Wenn du an den Duft von Lavendel, Zitronen oder Kiefernnadeln denkst, dann denkst du an Terpene. Diese große und vielfältige Klasse von organischen Molekülen wird von Pflanzen produziert und ist für deren typisches Aroma und oft auch für ihren Geschmack verantwortlich. Sie sind die Hauptbestandteile von ätherischen Ölen und Harzen und dienen der Pflanze unter anderem zur Abwehr von Schädlingen und zur Anlockung von bestäubenden Insekten.

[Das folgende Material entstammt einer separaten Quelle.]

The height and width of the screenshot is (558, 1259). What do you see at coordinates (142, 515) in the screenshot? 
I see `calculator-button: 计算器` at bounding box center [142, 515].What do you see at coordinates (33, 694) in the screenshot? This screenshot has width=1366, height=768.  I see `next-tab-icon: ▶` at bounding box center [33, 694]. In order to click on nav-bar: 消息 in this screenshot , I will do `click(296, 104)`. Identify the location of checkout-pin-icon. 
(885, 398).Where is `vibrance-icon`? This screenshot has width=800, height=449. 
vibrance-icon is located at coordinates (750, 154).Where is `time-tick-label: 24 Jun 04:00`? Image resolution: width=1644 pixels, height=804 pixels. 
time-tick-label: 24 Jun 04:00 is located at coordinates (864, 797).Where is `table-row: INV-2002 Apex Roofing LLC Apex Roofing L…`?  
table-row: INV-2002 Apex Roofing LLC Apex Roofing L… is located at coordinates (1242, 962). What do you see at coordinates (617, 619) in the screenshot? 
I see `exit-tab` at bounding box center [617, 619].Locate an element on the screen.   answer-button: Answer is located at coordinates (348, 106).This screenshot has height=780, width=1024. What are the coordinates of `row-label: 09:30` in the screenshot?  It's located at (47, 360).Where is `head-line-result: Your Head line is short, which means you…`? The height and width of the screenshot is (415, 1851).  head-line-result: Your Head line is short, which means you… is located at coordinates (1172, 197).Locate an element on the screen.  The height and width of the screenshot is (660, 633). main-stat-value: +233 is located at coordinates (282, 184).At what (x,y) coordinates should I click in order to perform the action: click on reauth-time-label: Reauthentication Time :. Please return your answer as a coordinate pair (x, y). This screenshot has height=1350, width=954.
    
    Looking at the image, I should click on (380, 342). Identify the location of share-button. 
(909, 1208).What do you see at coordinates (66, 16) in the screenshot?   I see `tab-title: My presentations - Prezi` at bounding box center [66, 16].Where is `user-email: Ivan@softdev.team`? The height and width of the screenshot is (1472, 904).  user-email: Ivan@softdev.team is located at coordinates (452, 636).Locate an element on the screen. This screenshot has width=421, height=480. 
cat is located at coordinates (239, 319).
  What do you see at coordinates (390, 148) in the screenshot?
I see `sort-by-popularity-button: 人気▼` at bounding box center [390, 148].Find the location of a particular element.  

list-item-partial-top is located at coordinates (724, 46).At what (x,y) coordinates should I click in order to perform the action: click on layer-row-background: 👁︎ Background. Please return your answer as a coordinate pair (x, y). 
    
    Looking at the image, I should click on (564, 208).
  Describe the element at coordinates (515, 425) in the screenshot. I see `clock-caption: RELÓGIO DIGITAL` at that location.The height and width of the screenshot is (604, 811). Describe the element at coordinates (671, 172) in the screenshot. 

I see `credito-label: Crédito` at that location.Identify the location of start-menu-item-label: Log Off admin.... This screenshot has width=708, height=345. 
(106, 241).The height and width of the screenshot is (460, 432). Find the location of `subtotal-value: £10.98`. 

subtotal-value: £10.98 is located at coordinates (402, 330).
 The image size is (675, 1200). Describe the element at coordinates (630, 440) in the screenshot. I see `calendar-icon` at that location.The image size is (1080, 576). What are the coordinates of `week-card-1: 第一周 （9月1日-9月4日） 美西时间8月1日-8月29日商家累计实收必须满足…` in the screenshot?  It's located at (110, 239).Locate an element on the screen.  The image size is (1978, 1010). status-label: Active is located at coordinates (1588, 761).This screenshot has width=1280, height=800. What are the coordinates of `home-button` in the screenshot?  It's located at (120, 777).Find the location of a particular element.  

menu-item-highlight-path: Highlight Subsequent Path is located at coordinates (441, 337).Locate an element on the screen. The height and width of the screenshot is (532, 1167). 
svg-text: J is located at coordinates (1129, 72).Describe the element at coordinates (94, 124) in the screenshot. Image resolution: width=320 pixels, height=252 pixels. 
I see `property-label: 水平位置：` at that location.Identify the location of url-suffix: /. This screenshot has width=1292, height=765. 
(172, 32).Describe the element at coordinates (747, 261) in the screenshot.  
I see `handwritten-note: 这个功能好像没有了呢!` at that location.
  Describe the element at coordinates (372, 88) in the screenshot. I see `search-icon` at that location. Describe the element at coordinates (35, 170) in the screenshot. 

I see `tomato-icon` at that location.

Doch Terpene können mehr als nur gut riechen. In der Pflanzenheilkunde und Aromatherapie werden sie seit Jahrhunderten für ihre vielfältigen Eigenschaften geschätzt. Jedes Terpen hat ein einzigartiges Wirkungsprofil. Limonen, das in Zitrusfrüchten vorkommt, wird beispielsweise eine stimmungsaufhellende Wirkung zugeschrieben, während Linalool aus Lavendel für seine beruhigenden Eigenschaften bekannt ist.
Auch in der Ernährung spielen Terpene eine Rolle. Sie sind in vielen Kräutern, Gewürzen, Früchten und Gemüsen enthalten und tragen nicht nur zum Aroma bei, sondern besitzen auch antioxidative und entzündungshemmende Potenziale. Die Forschung zu Terpenen ist hochaktiv, insbesondere im Zusammenhang mit dem sogenannten Entourage-Effekt bei der Hanfpflanze, wo sie die Wirkung von Cannabinoiden wie CBD synergistisch verstärken sollen.